To ensure Deaf-Blind patients have meaningful access to their healthcare information, as required by Section 1557 among other federal regulations surrounding language access in healthcare, healthcare providers must first identify the patient’s preferred method of communication. The American Association of the Deaf-Blind explains that Deaf-Blind people communicate in a variety of ways including:
- Sign language. Deaf individuals in the early stages of vision loss often use an adapted form of sign language that fits their reduced visual field.
- Tactile sign language. This is a visually based language that is practiced through touch in the air.
- Tracking. Deaf-Blind individuals with some vision who rely on understanding signed information touch the interpreter’s wrist or forearm when signing.
- Tactile fingerspelling. Each word of a message is spelled out in sign language, one letter at a time with the fingerspelling technique. The Deaf-Blind individual touches the hands of the person who is fingerspelling or signing to feel the letters.
- Print on palm. The letters are written on the hand of the Deaf-Blind person so he or she can “read” the message through touch. This is used by individuals who are familiar with written English but not necessarily ASL and/or wish to communicate with someone who does not use sign language.

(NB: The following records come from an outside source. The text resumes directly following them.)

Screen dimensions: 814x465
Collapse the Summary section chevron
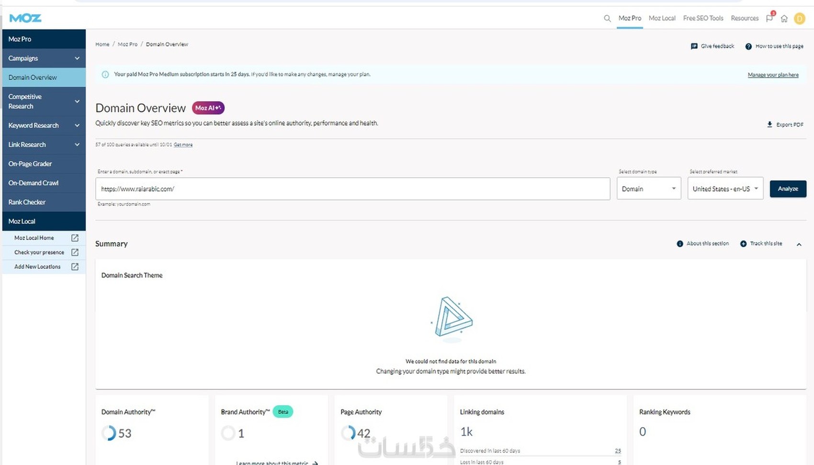tap(799, 244)
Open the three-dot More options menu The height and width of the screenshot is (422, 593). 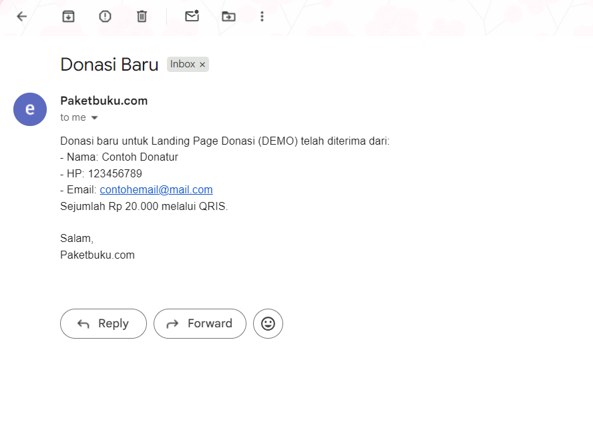pyautogui.click(x=262, y=17)
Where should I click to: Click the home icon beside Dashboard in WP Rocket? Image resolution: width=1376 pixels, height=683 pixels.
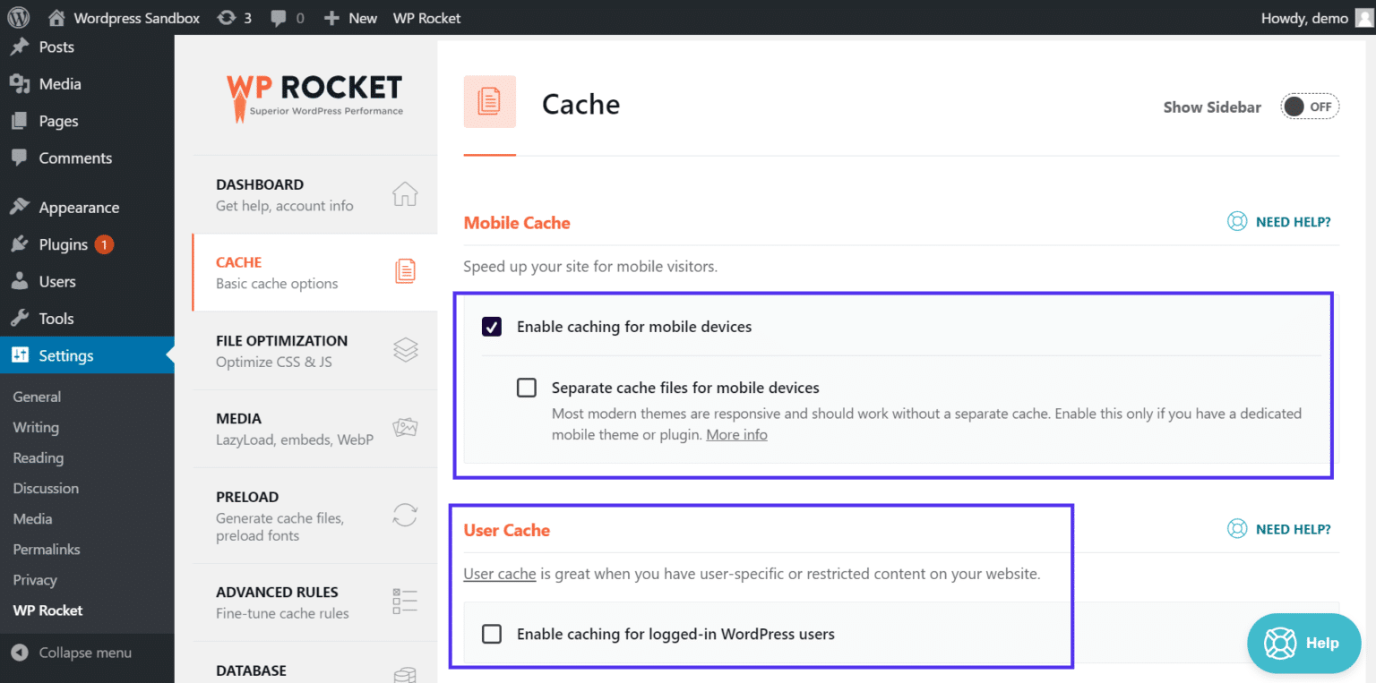tap(405, 193)
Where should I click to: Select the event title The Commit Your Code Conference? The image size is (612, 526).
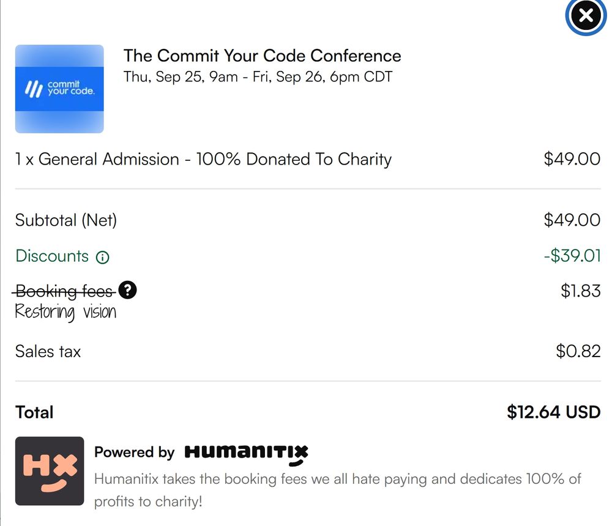point(262,56)
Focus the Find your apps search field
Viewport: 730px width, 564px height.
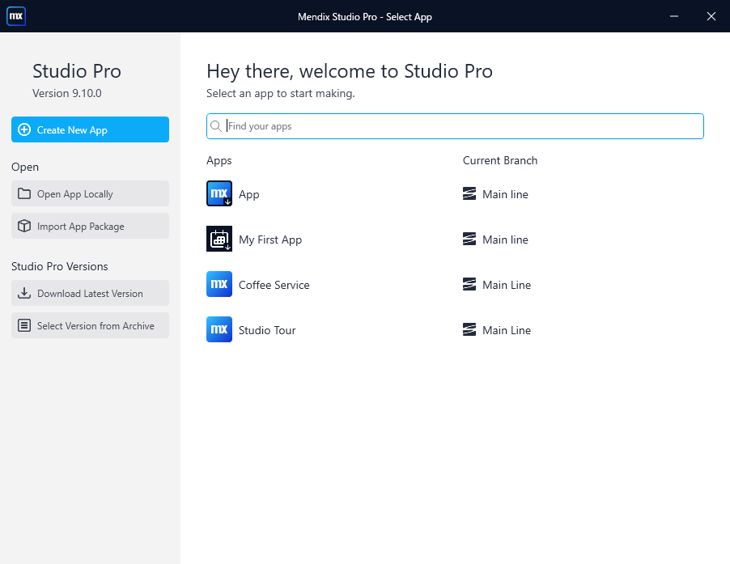pos(455,126)
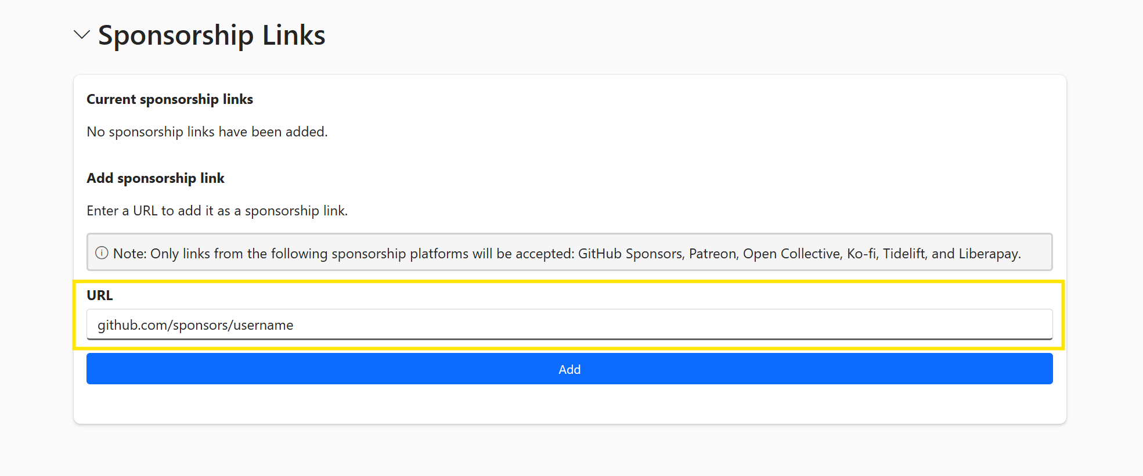
Task: Collapse the Sponsorship Links section chevron
Action: point(82,35)
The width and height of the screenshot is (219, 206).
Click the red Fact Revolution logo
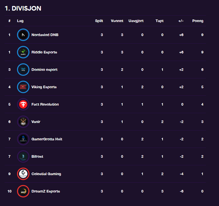23,104
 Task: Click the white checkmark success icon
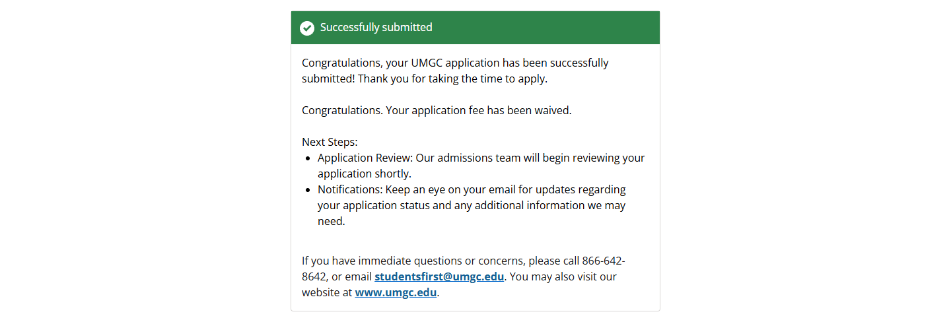307,28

- Tadoma. The Blind-Deaf individual places his or her hand on the face of the speaker, detecting meaning from movements associated with speech production.

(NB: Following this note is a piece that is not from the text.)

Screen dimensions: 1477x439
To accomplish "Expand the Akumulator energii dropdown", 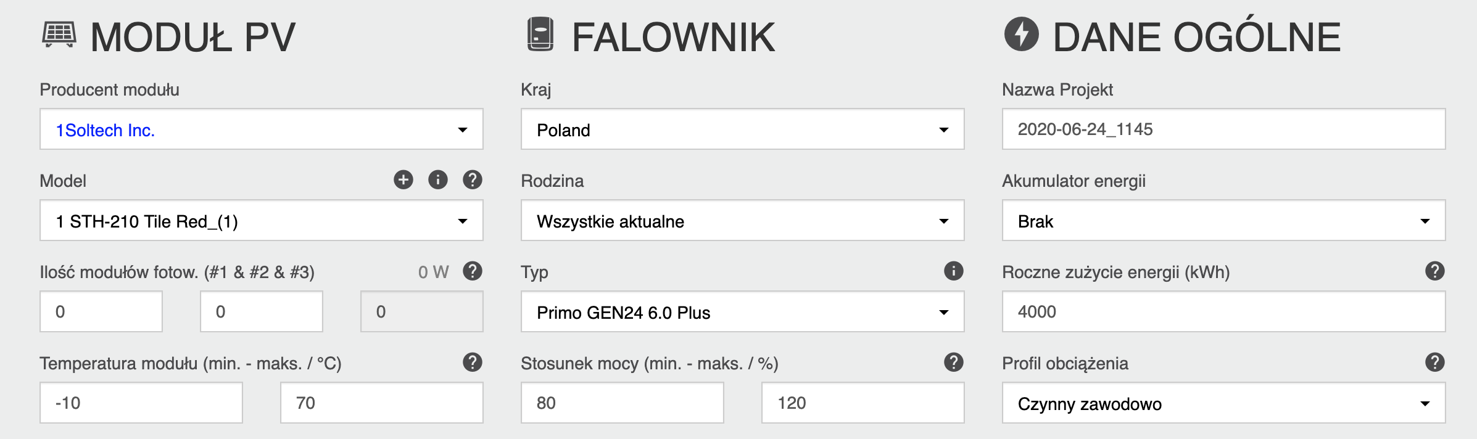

- Braille. Braille is a system of raised dots that can be read with the fingers by people who are Blind or with low vision. Those with vision can read braille with sight.
- Speech. Hard of hearing individuals may utilize elements of speech as part of their communication method.
- Speech reading. Also referred to as lipreading, Deaf or hard of hearing individuals can derive meaning by carefully observing movements of the face, mouth, and tongue.
Healthcare providers can ensure effective communication with Deaf-Blind patients will take place by identifying the need for communication assistance prior to the healthcare encounter. With a team of qualified medical Sign Language and Certified Deaf Interpreters available onsite at the time of the encounter, healthcare providers can ensure Deaf-Blind patients have meaningful understanding of their healthcare information and follow up plans. ASL and CDI interpreters can also be accessed via video remote interpretation (VRI). When using VRI with Deaf patients who have low vision, it is essential to ensure the patient has a clear view of the VRI screen within his or her field of vision. VRI can also be used in conjunction with onsite interpreters to ensure effective communication takes place.
Additional Tips for Providers when Treating Deaf-Blind Patients
Due to the complexity of communication with Deaf-Blind patients, appointment scheduling should be extended to allow enough time for interpretation.
Deaf-Blind patients may use Support Service Providers (SSPs) to assist with mobility to the appointment and within the medical office. SSPs are not typically trained as medical interpreters or contracted for interpretation services and should therefore not be relied on to assist with communication in the healthcare environment.